Außerdem stellte Wulff unmissverständlich klar, dass er nicht Bundeskanzler werden will, weil er sich für dieses Amt nicht für kompetent hält. Er sei kein politisches Alphatier.
Die merkwürdigen Äußerungen Wulffs passen zu seinem merkwürdigen Verhalten der letzten Monate. Vor einiger Zeit hat er schon den Vorsitz der niedersächsischen CDU freiwillig abgegeben, und niemand weiß so recht, welches Ziel er damit verfolgte.
Die FAZ hat mit einem CDU-Präsidiumsmitglied gesprochen, der über Wulffs Kalkül spekuliert:
Die Pose des Machtfernen, der nur an der Sache interessiert sei, gefalle vielleicht vielen in Deutschland - eigentlich sei die Zeit aber vorbei, in der Macht wegen der deutschen Geschichte als „böse“ angesehen werde.

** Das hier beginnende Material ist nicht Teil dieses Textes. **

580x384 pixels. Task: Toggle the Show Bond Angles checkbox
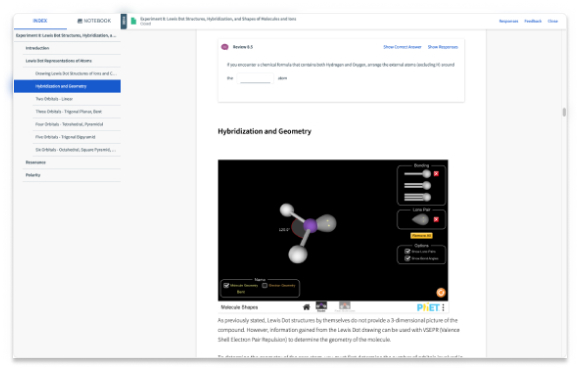408,258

Das stimmt wohl tatsächlich. Der häufigste Vorwurf, der in Deutschland Politikern gemacht wird, ist der, sie seien nur an der Macht interessiert, nicht an einer wirklichen Verbesserung der Dinge. “Machtpolitiker” gilt gemeinhin als Schimpfwort. In Wahrheit aber beschreibt der Begriff eine Selbstverständlichkeit. Natürlich wollen Politiker Macht, um die Dinge zu verändern. Verschiedene Politiker haben zwar verschiedene Ansichten darüber, in welche Richtung die Änderungen gehen sollen - politische Fragen lassen sich eben nicht beantworten wie wissenschaftliche Fragen. Die allermeisten Politiker sind nicht nur an persönlicher Bereicherung interessiert - in der freien Wirtschaft lässt sich meist sehr viel mehr verdienen -, sondern wollen ihre Überzeugung davon, welche Politik für Land und Leute richtig ist, durchsetzen. Dafür brauchen sie Macht. Ein Politiker, der nicht nach Macht strebt, ist kein Politiker.

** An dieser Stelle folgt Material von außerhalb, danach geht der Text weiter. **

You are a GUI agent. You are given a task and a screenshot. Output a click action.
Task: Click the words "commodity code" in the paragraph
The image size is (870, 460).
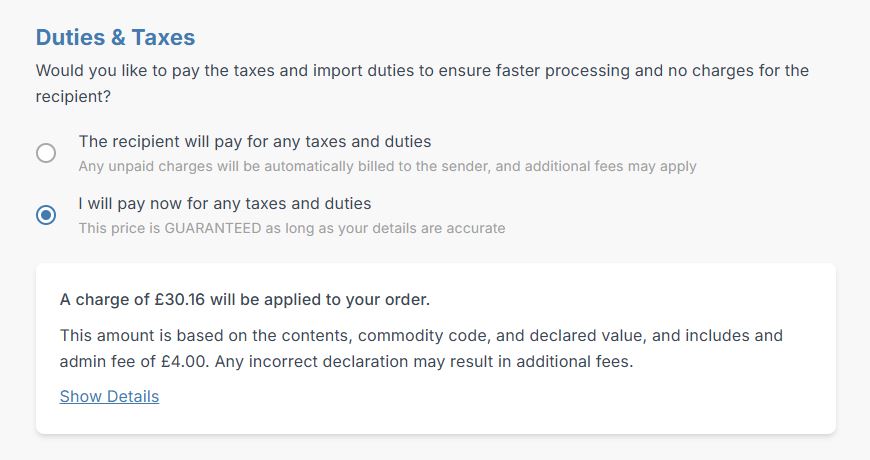pyautogui.click(x=400, y=335)
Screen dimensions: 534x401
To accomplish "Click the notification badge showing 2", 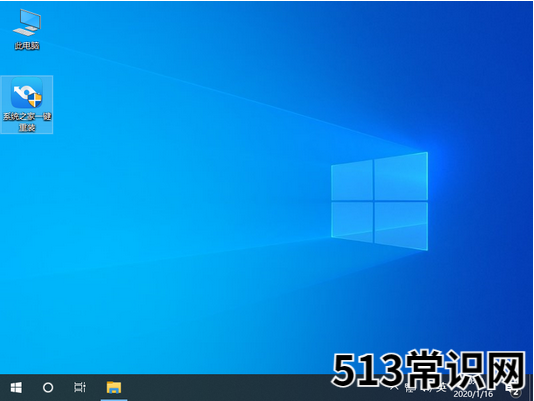I will [516, 392].
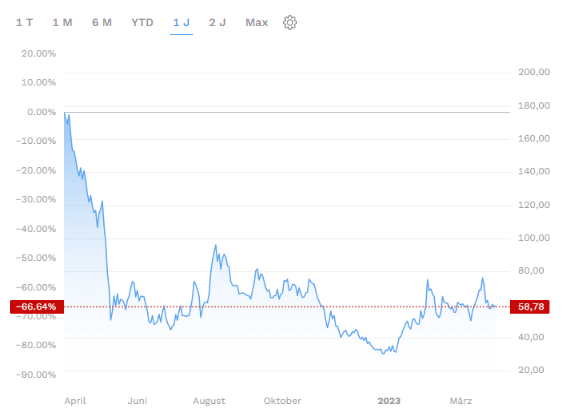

Das ist auch vollkommen legitim, solange sich die Politiker an die demokratischen Spielregeln halten: Die Macht wird den Politikern auf begrenzte Zeit verliehen, und sie kann sehr schnell wieder entzogen werden - was dann mitunter zu einer harten Landung führt, wie Gerhard Schröders Auftreten im Fernsehen bei der Elefantenrunde nach der Bundestagswahl 2005 zeigt.

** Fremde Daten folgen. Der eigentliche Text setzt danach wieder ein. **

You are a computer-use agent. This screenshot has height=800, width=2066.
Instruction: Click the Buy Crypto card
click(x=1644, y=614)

Insofern sind Wulffs Äußerungen in der Tat sehr verstörend, denn er sagt im Kern: Ich will kein Politiker mehr sein. Wulff betreibt Selbstkastration. Sein Parteifreund Roland Koch in Hessen ist da offenkundig aus anderem Holz geschnitzt, wie Spiegel Online weiß:
So einen Satz würde Koch nicht mal denken. [...] Wenn man Koch nach solchen Vorgängen fragt, erntet man ein Stirnrunzeln. Die randlose Brille schiebt sich vor Erregung nach oben, die Unterlippe presst er nach vorn. “Tja, wenn einer schon freiwillig den Parteivorsitz abgibt … ” - murmelt Koch. [...] Mit grundlosem Machtverzicht kann man in der Politfirma Koch eben nichts anfangen. Genauso gut könnte man einem Marathonläufer vorschlagen, es doch mal zur Abwechslung mit Minigolf zu versuchen.
Egal, ob man Roland Koch mag oder nicht - ganz offenkundig steht er zu seinem politischen Programm und will dies auch unbedingt umsetzen. Bei Andrea Ypsilanti ist es wohl genauso. Weder Koch noch Ypsilanti sollte man vorwerfen, dass sie versuchen, an der Macht zu bleiben bzw. an die Macht zu kommen, einmal abgesehen von der Frage der Koalitionsaussagen vor der Wahl.
Letztlich sind Politiker wie in Hessen, die polarisieren und den Wähler motivieren, in der einen oder anderen Richtung von seinem Stimmrecht Gebrauch zu machen, sehr viel förderlicher für die Demokratie als Christian Wulff, der offenkundig nicht so genau weiß, warum er eigentlich Politiker ist.